### AVAILABLE DATA

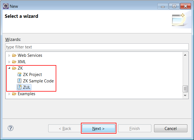Click the Cancel button
The width and height of the screenshot is (194, 140).
171,128
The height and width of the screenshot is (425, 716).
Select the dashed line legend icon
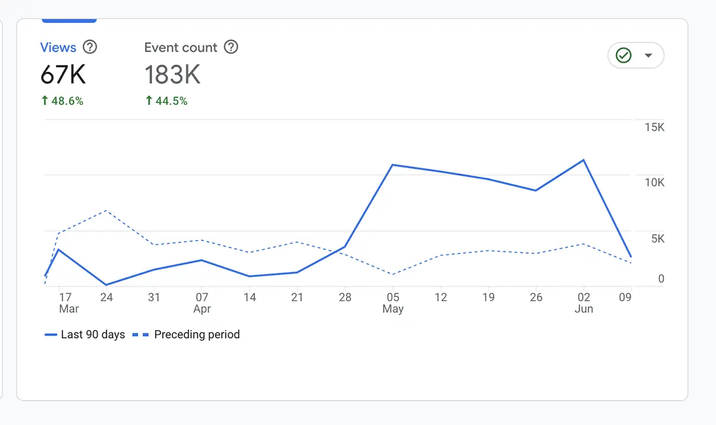coord(140,335)
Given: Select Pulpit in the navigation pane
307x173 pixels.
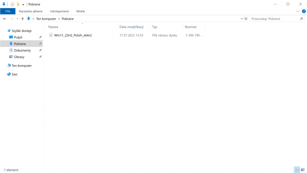Looking at the screenshot, I should point(18,37).
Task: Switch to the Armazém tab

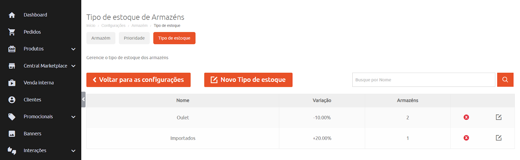Action: [101, 38]
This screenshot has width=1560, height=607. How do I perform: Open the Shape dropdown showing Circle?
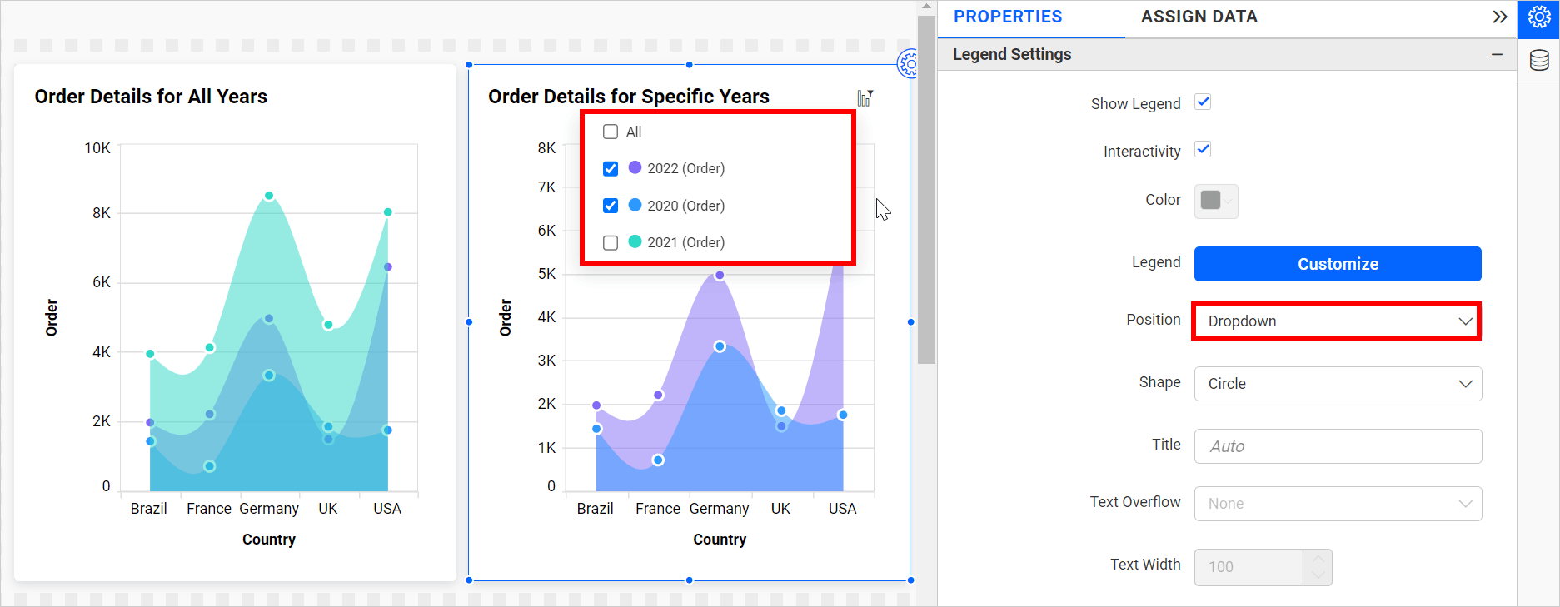coord(1337,384)
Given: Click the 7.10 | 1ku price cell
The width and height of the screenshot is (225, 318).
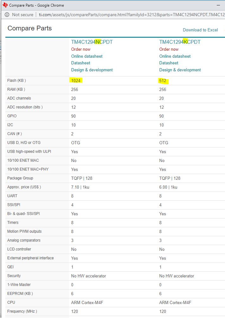Looking at the screenshot, I should (80, 187).
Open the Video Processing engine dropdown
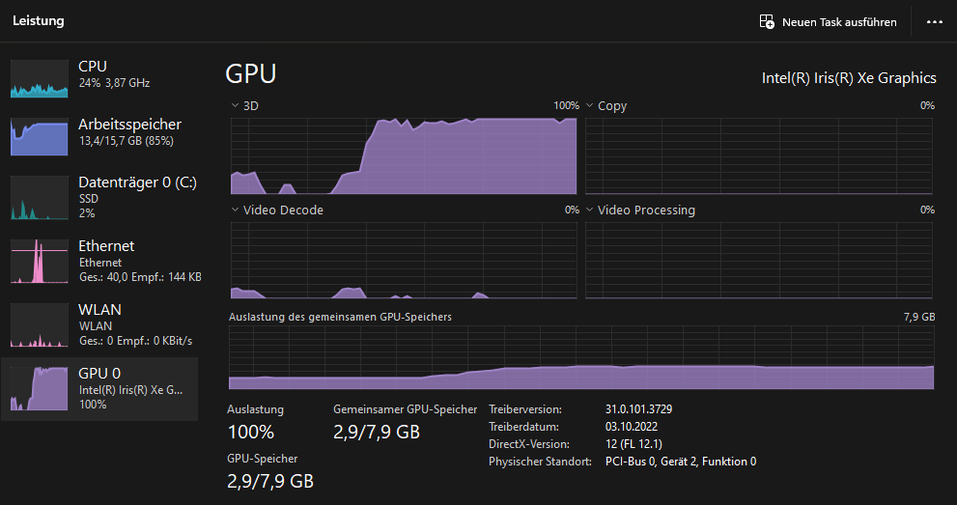957x505 pixels. point(590,210)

### WORK REQUIRED
Across the entries above, find each line with the word "Given" and please copy it out.

### OUTPUT OF THE EXERCISE
Given: Select Pulpit in the navigation pane
Given: Click the 7.10 | 1ku price cell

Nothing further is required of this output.